Adopté par certains hôpitaux canadiens et étrangers, l’outil d’analyse DeepCoro, également développé au sein du laboratoire HeartWise.AI, redéfinit l’évaluation de certaines problématiques artérielles lors de l’angiographie coronarienne. Robert Avram : « je suis hémodynamicien de formation… je suis donc “un plombier du cœur”! Dans cette discipline, il y a énormément de variabilité dans les tests pour déceler les blocages au niveau des artères, où deux médecins peuvent avoir des interprétations et des approches différentes allant du traitement médical à la chirurgie cardiaque. Pour standardiser le tout, on a développé DeepCoro, une série de modèles d’analyse qui exploitent la dimension temporelle des vidéos angiographiques en capturant la dynamique du cœur pour mieux interpréter le degré de blocage et la force du cœur d’une personne avec moins de variabilité que celle observée aujourd’hui par l’interprétation “humaine” de ce test. En d’autres termes, c’est comme une deuxième paire d'yeux pour le médecin, des yeux qui voient partout et qui l’aident à prendre de meilleures décisions quant au traitement le plus adéquat ».

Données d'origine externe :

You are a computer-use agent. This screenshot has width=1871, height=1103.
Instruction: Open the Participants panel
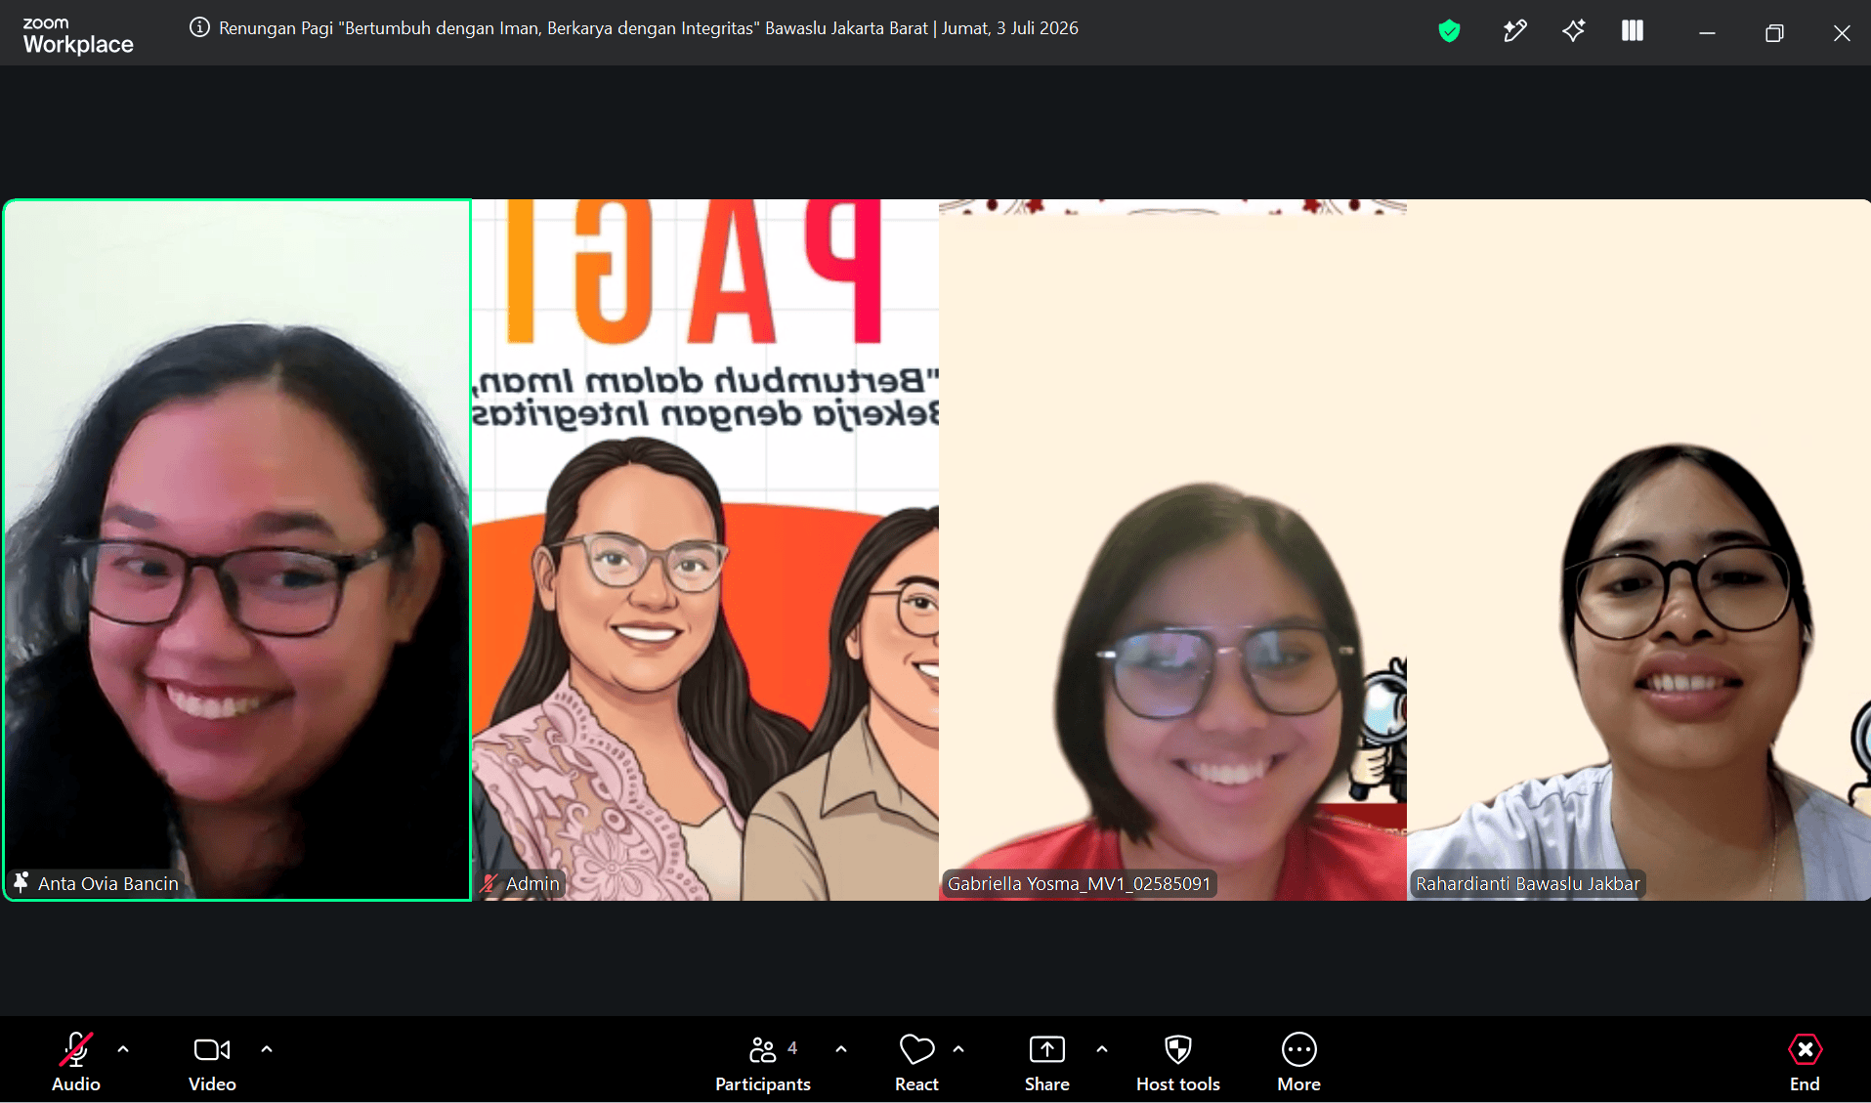763,1062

Le système PACS est une infrastructure informatique universelle qui permet aux hôpitaux, cliniques et autres établissements de santé de partager, gérer et protéger les images radiologiques des patient·e·s. Soucieux de vouloir créer des outils d’IA qui puissent être regroupés sous un même toit, le Dr Robert Avram en collaboration avec l’Université d’Ottawa, le Mila et Polytechnique Montréal, a eu l’idée de mettre en branle le projet PACS-AI pour créer un logiciel en libre accès qui se connecte au système PACS en offrant différents outils d’analyse aux médecins : « on veut créer l’équivalent d’un “app store”, où le médecin peut, par exemple, choisir une application d’identification des pacemakers et l’intégrer à l’analyse d’une radiographie du cœur de son patient pour déterminer la marque de son pacemaker et agir en conséquence. Ça peut paraître banal, mais c’est quelque chose de difficilement identifiable et de déterminant dans les gestes qu’on pose, et il en va de même pour une foule d’autres outils qui seront créés et regroupés dans ce même logiciel, facile d’accès et d’utilisation ».